Satisfaction for aquatic therapy, land-based therapy, and self-rehabilitation therapy for 24 months following rotator cuff repair

Discussion

The most important findings of this study were that, at 3 months following arthroscopic rotator cuff repair, patients performing aquatic therapy had clinically significant higher Constant scores, that exceeded the MCID, compared to those performing land-based therapy or self-rehabilitation therapy, but yields no relevant improvements in function or satisfaction at 1 to 2 years follow-up The difference in Constant score did not exceed the MDC at any timepoint. These findings confirm the hypothesis that aquatic therapy would provide faster improvement in Constant score than land-based therapy or self-rehabilitation therapy.

A recent systematic review by Thomson et al. [25] compared exercise therapies, use of continuous passive motion (CPM), and duration of postoperative immobilisation to determine the most effective rehabilitation protocol following rotator cuff repair. The authors suggested that following the repair, patients should expect improvement in pain, ROM and function, but there was no benefit in favour of a particular rehabilitation method. It is worth noting, however, that the review of Thomson et al. did not include aquatic therapy.

Conventional land-based rehabilitation has for long been the standard choice following rotator cuff repair; however, the present study suggests that aquatic therapy may provide slightly faster and better recovery. The findings of the present study corroborate the feasibility study by Brady et al. [1] who found that aquatic therapy is associated with minimal risk and is worthy of investigation in future clinical trials. Low-stress aquatic exercises, performed both in the clinic and at home or in a local gym, can be a practical and valuable addition to the process of recovery from rotator cuff repair [13, 23]. The added benefits of exercising in a warm, buoyant environment early in the recovery process has proven to increase psychological and physiological well-being [2]. The assessment of self-image and confidence in abilities is an often overlooked but important aspect of recovery, and could play a role early in the healing process [2]. Compared to ambient air temperature, immersion at 32 °C has been found to lower the heart rate by 15%, systolic blood pressure by 11% and diastolic blood pressure by 12% [20, 24]. In addition, Kelly et al. [13] found that shoulder elevation in water resulted in significantly lower activation of the rotator cuff and synergistic muscles. The decreased muscle activation during aquatic physical therapy allows for earlier active motion in the postoperative period without compromising patient safety.
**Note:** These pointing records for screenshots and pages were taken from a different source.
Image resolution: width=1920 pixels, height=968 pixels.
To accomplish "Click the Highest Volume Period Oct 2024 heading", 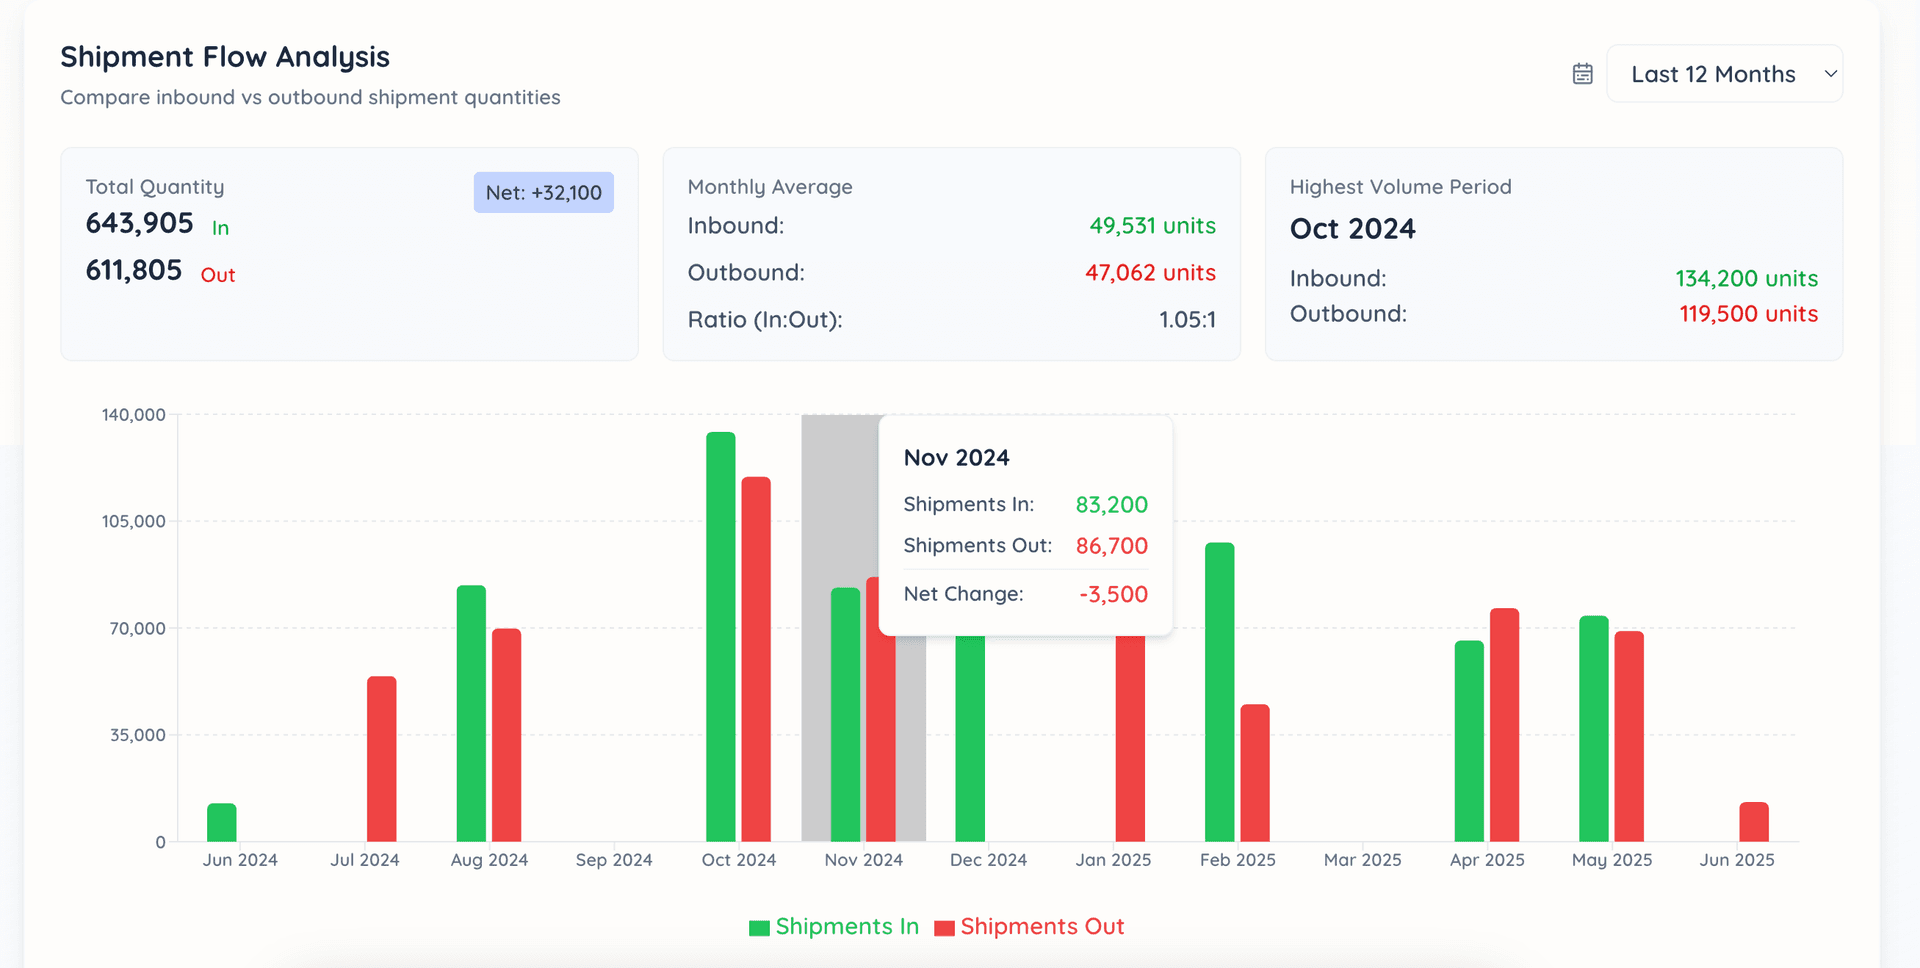I will (1352, 229).
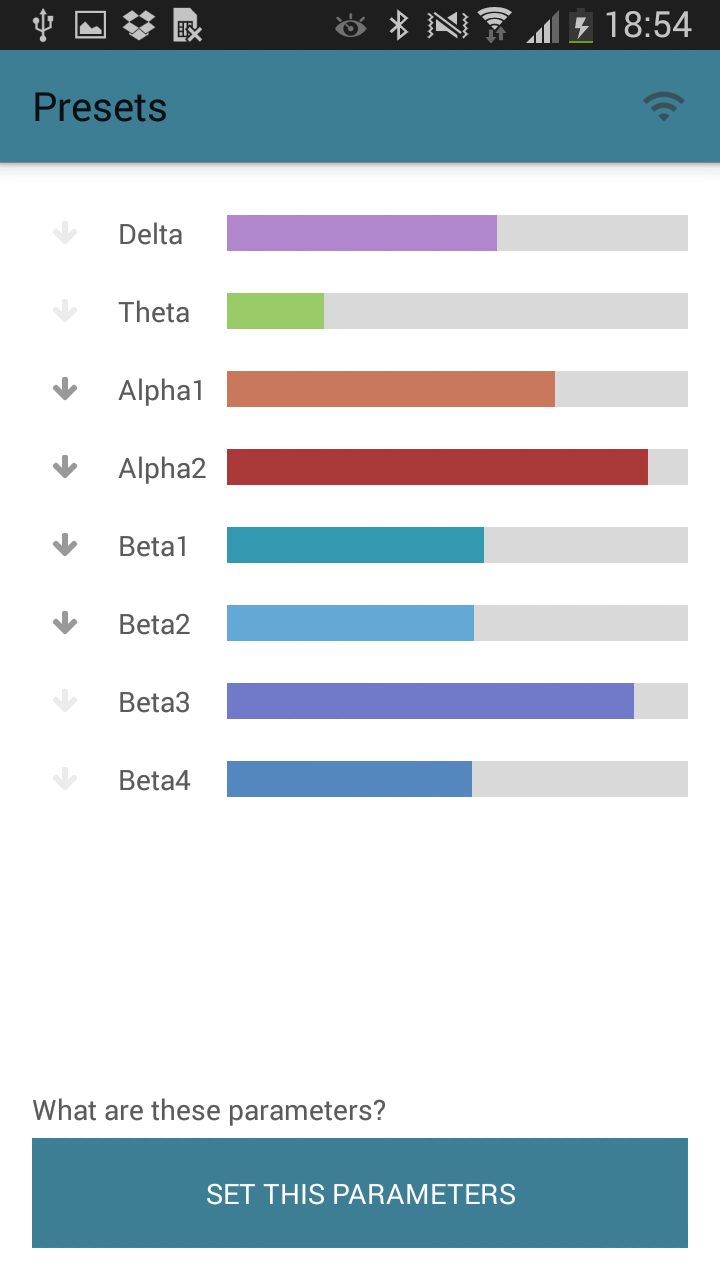Set the orange Alpha1 slider bar
The height and width of the screenshot is (1280, 720).
[x=457, y=389]
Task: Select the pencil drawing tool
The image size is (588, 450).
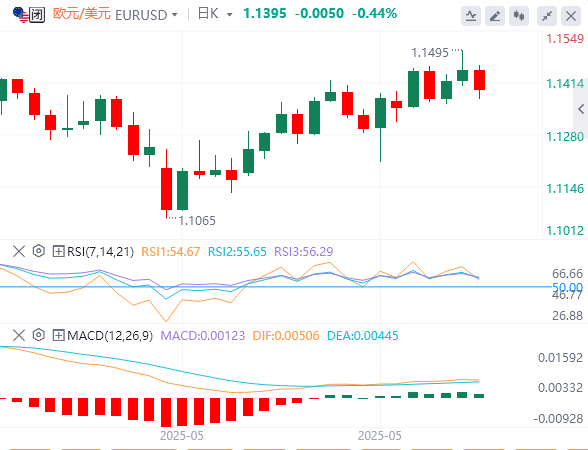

The results of the present study must be interpreted with the following limitations in mind. First, the authors are aware that assigning patients in a rehabilitation group according to the day of the week does not constitute true randomization as per current standards, which were unknown to the authors prior to the start of the study 10 years ago. Therefore, despite similar preoperative characteristics among the 3 groups, selection bias could have been introduced by assigning patients to a treatment based on the consultation day. Second, the authors did not record all preoperative tear characteristics and tissue quality, which could influence improvements in clinical scores. Third, there was some heterogeneity in the adjuvant procedures, which were performed in similar proportions among the three groups but could still introduce bias. Finally, the study did not investigate the factors that contribute to the differences in clinical scores among the three groups, which may be physiological or psychological. Future studies could investigate this further, notably by collecting the SF-12 scores at each time point, as it distinguishes between physical and mental health.

Conclusion

Aquatic therapy has a very limited positive effect on clinical outcomes at 3 months after surgery, but yields no relevant improvements on function or satisfaction at 1 to 2 years follow-up.